(PROMPT):
All of the entries below must be copied out exactly.

(INFORMATION SUPPLIED):
○ ○ ○ ○
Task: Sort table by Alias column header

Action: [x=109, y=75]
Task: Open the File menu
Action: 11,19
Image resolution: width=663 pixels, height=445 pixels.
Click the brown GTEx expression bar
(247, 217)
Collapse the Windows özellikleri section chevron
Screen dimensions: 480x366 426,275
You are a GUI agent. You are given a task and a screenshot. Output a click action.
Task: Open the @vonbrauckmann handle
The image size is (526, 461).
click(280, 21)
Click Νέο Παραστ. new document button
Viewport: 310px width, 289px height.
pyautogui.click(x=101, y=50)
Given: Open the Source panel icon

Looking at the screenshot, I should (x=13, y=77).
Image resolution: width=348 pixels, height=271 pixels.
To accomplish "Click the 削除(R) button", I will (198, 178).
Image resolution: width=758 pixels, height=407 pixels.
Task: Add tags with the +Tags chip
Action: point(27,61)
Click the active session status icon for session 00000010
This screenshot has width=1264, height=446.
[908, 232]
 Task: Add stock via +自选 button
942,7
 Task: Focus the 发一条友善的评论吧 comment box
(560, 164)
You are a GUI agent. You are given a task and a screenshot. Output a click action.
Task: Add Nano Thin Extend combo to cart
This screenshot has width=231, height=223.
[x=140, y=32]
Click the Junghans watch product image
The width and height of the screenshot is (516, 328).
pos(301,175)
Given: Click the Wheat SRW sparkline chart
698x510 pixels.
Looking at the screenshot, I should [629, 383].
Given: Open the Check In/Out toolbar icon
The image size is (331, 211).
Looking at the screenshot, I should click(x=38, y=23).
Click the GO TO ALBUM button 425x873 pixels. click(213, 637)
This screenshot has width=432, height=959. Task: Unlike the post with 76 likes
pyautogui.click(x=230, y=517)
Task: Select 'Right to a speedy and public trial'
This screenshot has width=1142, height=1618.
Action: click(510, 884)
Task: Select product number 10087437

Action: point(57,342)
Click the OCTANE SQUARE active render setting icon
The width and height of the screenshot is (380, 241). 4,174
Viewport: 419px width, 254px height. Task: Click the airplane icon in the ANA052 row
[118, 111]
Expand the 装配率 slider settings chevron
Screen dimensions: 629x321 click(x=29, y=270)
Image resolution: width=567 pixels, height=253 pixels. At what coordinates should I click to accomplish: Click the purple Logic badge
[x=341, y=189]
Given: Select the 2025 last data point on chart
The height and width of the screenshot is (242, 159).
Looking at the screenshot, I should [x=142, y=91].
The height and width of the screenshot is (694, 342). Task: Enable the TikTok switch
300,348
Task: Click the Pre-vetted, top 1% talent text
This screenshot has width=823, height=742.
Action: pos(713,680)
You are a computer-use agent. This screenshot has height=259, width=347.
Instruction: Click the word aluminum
○ ○ ○ ○
(OUTPUT BELOW):
Task: Sort table by Alias column header

Action: [x=109, y=75]
Task: Open the File menu
Action: 11,19
Image resolution: width=663 pixels, height=445 pixels.
Click the brown GTEx expression bar
(247, 217)
Collapse the Windows özellikleri section chevron
Screen dimensions: 480x366 426,275
You are a GUI agent. You are given a task and a screenshot. Output a click action.
Task: Open the @vonbrauckmann handle
The image size is (526, 461).
click(280, 21)
Click Νέο Παραστ. new document button
Viewport: 310px width, 289px height.
pyautogui.click(x=101, y=50)
Given: Open the Source panel icon

Looking at the screenshot, I should (x=13, y=77).
Image resolution: width=348 pixels, height=271 pixels.
To accomplish "Click the 削除(R) button", I will (198, 178).
Image resolution: width=758 pixels, height=407 pixels.
Task: Add tags with the +Tags chip
Action: point(27,61)
Click the active session status icon for session 00000010
This screenshot has width=1264, height=446.
[908, 232]
 Task: Add stock via +自选 button
942,7
 Task: Focus the 发一条友善的评论吧 comment box
(560, 164)
You are a GUI agent. You are given a task and a screenshot. Output a click action.
Task: Add Nano Thin Extend combo to cart
This screenshot has width=231, height=223.
[x=140, y=32]
Click the Junghans watch product image
The width and height of the screenshot is (516, 328).
pos(301,175)
Given: Click the Wheat SRW sparkline chart
698x510 pixels.
Looking at the screenshot, I should [629, 383].
Given: Open the Check In/Out toolbar icon
The image size is (331, 211).
Looking at the screenshot, I should click(x=38, y=23).
Click the GO TO ALBUM button 425x873 pixels. click(213, 637)
This screenshot has width=432, height=959. Task: Unlike the post with 76 likes
pyautogui.click(x=230, y=517)
Task: Select 'Right to a speedy and public trial'
This screenshot has width=1142, height=1618.
Action: click(510, 884)
Task: Select product number 10087437

Action: point(57,342)
Click the OCTANE SQUARE active render setting icon
The width and height of the screenshot is (380, 241). 4,174
Viewport: 419px width, 254px height. Task: Click the airplane icon in the ANA052 row
[118, 111]
Expand the 装配率 slider settings chevron
Screen dimensions: 629x321 click(x=29, y=270)
Image resolution: width=567 pixels, height=253 pixels. At what coordinates should I click to accomplish: Click the purple Logic badge
[x=341, y=189]
Given: Select the 2025 last data point on chart
The height and width of the screenshot is (242, 159).
Looking at the screenshot, I should [x=142, y=91].
The height and width of the screenshot is (694, 342). Task: Enable the TikTok switch
300,348
Task: Click the Pre-vetted, top 1% talent text
This screenshot has width=823, height=742.
Action: pos(713,680)
You are a computer-use agent. This screenshot has height=259, width=347.
Instruction: Click the word aluminum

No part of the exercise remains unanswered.